BNI AKAN JARING 26 TRILIUN DARI NASABAH KAYA

INDONESIA PLASA BY:Toni Samrianto.

WEALTH MANAGEMENT

Rabu, 20 Oktober 2010 | 10:50 WIB

Ilustrasi
Boleh saja The Credit Suisse Research Institute menyatakan, rata-rata kekayaan orang Indonesia naik 27 persen. Tapi, hal tersebut belum tampak di bisnis wealth management Bank BNI yang boleh dibilang jalan di tempat.

Tengok saja, sepanjang sembilan bulan pertama tahun ini, Emerald Priority Banking atau simpanan BNI dengan saldo Rp 1 miliar ke atas, cuma berhasil mengumpulkan dana sekitar Rp 26 triliun. Jumlah nasabahnya pun masih sebanyak 8.000.

Menurut Pimpinan Divisi Wealth Management BNI Lynna Muliawan, jumlah ini relatif stabil jika dibandingkan dengan tahun lalu. Ia tak menjelaskan penyebab pertumbuhan wealth management ini datar-datar saja. "Yang penting tidak turun. Lagipula kami tetap on track. Kami lihat tahun depan pasti bertumbuh," tandas Lynna.

Ia menjelaskan, dari Rp 26 triliun itu, sebanyak Rp 23 triliun ditempatkan di tabungan, giro, dan deposito. "Deposito menempati posisi terbesar dibandingkan dua lainnya. Tapi, saya lupa angka persisnya," tutur Lynna.

Sedangkan Rp 3 triliun diletakkan di instrumen seperti obligasi, saham, dan reksadana. "Obligasi menempati posisi terbesar," terang Lynna.

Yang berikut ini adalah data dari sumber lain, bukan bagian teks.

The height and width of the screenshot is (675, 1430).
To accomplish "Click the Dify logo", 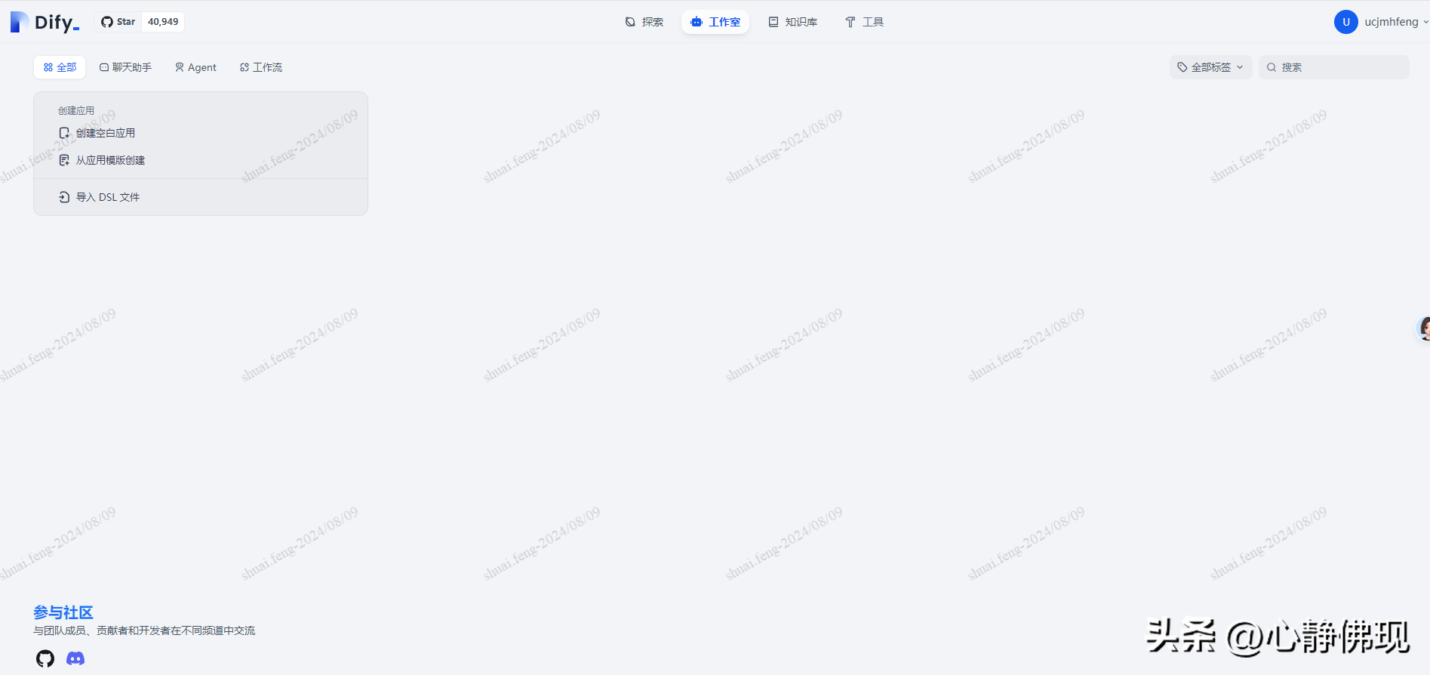I will 45,22.
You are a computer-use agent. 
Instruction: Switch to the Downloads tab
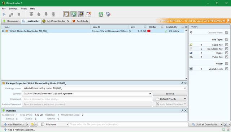click(x=11, y=21)
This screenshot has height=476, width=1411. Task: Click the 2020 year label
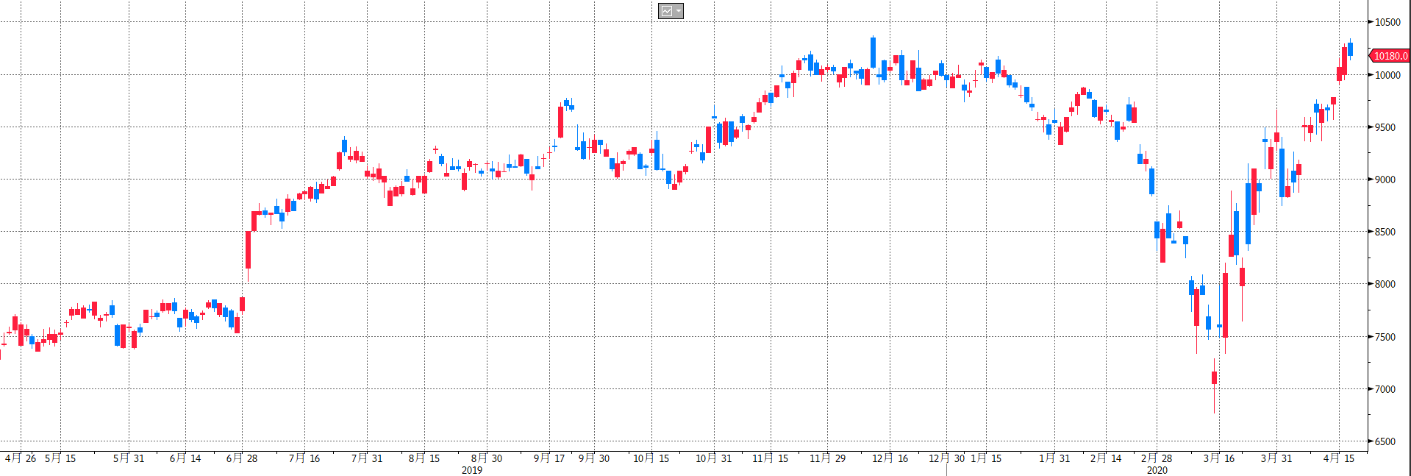coord(1157,470)
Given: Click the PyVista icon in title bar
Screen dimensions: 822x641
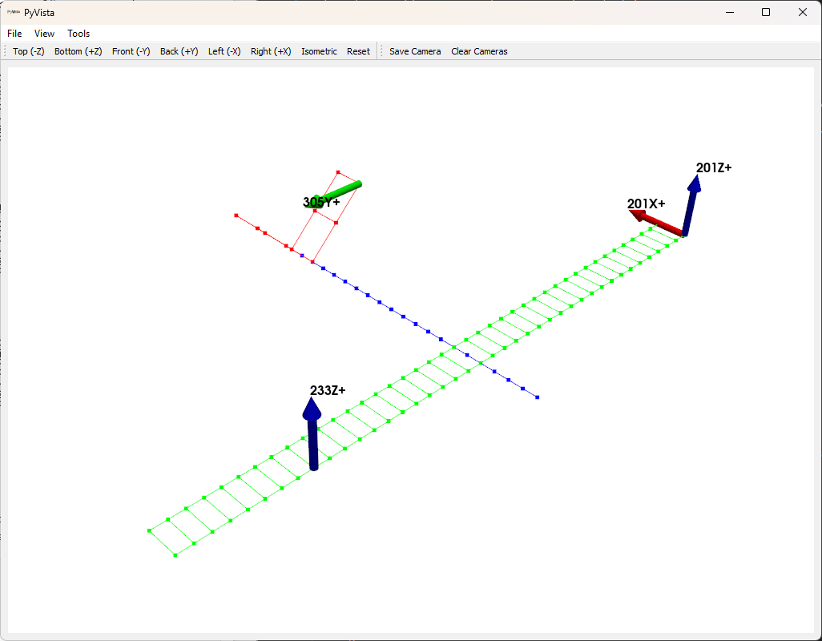Looking at the screenshot, I should pyautogui.click(x=14, y=12).
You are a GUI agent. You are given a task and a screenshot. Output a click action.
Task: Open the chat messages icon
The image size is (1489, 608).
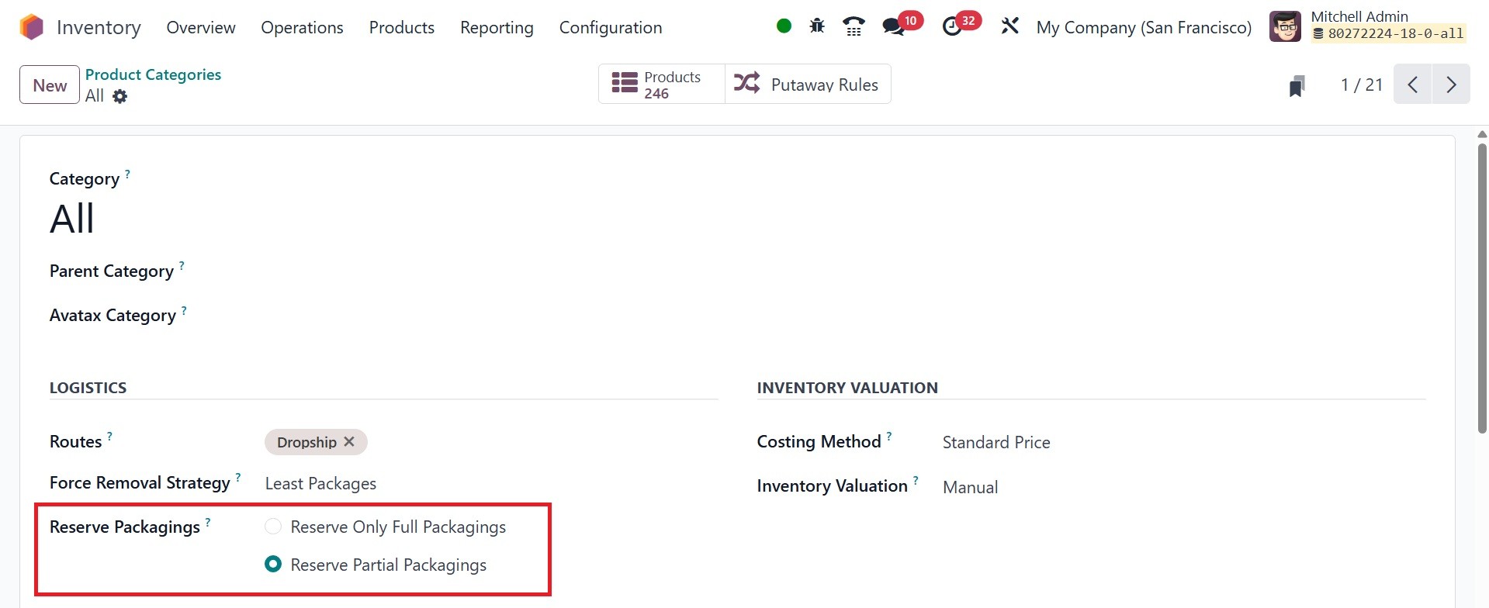[x=893, y=27]
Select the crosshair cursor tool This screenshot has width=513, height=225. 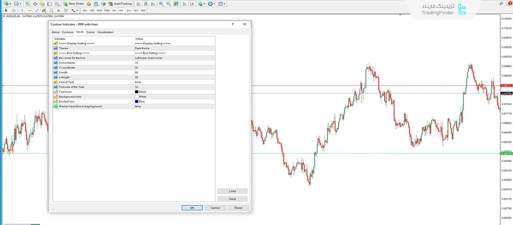13,11
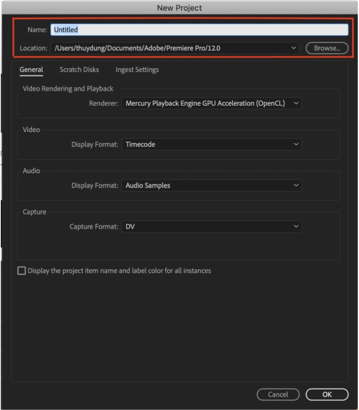Viewport: 359px width, 410px height.
Task: Open the DV capture format selector
Action: (212, 227)
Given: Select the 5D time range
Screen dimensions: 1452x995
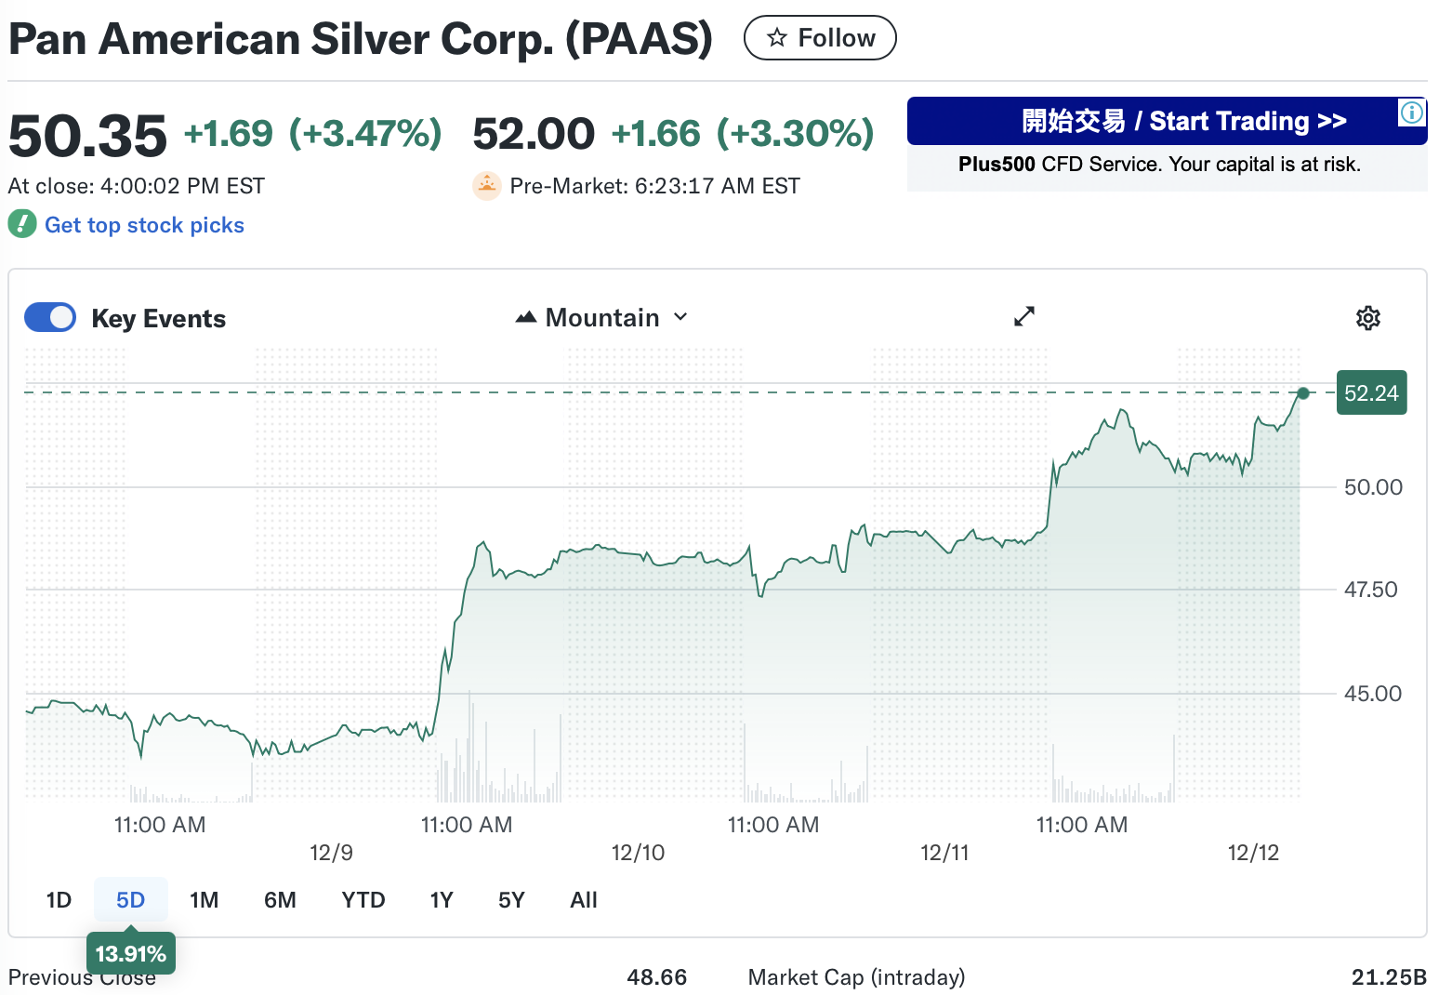Looking at the screenshot, I should click(x=130, y=900).

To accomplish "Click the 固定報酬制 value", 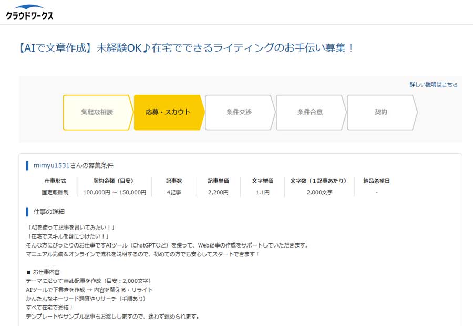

Untuk meningkatkan loyalitas nasabah premiumnya itu, BNI banyak mengadakan customer gathering. Kemarin misalnya, BNI menggelar pertemuan untuk menjelaskan potensi investasi pada lukisan. "Memang, investasi pada lukisan tidak termasuk dalam portofolio kami, namun ada pasar yang menyukai lukisan dan kami mengenalkan kepada para nasabah wealth management bahwa lukisan itu bisa dijadikan alat investasi," jelas Lynna.

Pertumbuhan bisnis wealth management di tanah air memang tumbuh tipis, rata-rata cuma 10 persen - 15 persen per tahun. Maklum, orang tajir di Indonesia lebih loyal pada institusi asing.

Sebut saja Bank DBS Indonesia. Total nasabah wealth management DBSI saat ini berjumlah 35.000. Pangsa pasar bank ini mencapai 2 persen dari total bisnis pengelolaan kekayaan di Indonesia

Budiyanto Winata, Head of Wealth Management DBS Indonesia, menjelaskan, produk wealth management yang paling digemari nasabah DBS adalah produk investasi.
Porsinya adalah 70 persen produk keuangan lokal dan 30 persen produk keuangan asing. Produk lokal yang paling diburu adalah reksadana terproteksi, dengan total dana kelolaan sekitar Rp 1,3 triliun

Tapi juga ada bank lokal yang berjaya. Sebut saja Bank Mandiri. Hingga September 2010 volume investasi nasabah Mandiri di produk ini sekitar Rp 93 triliun. Angka tersebut tumbuh 10 persen dibandingkan periode yang sama di September 2009.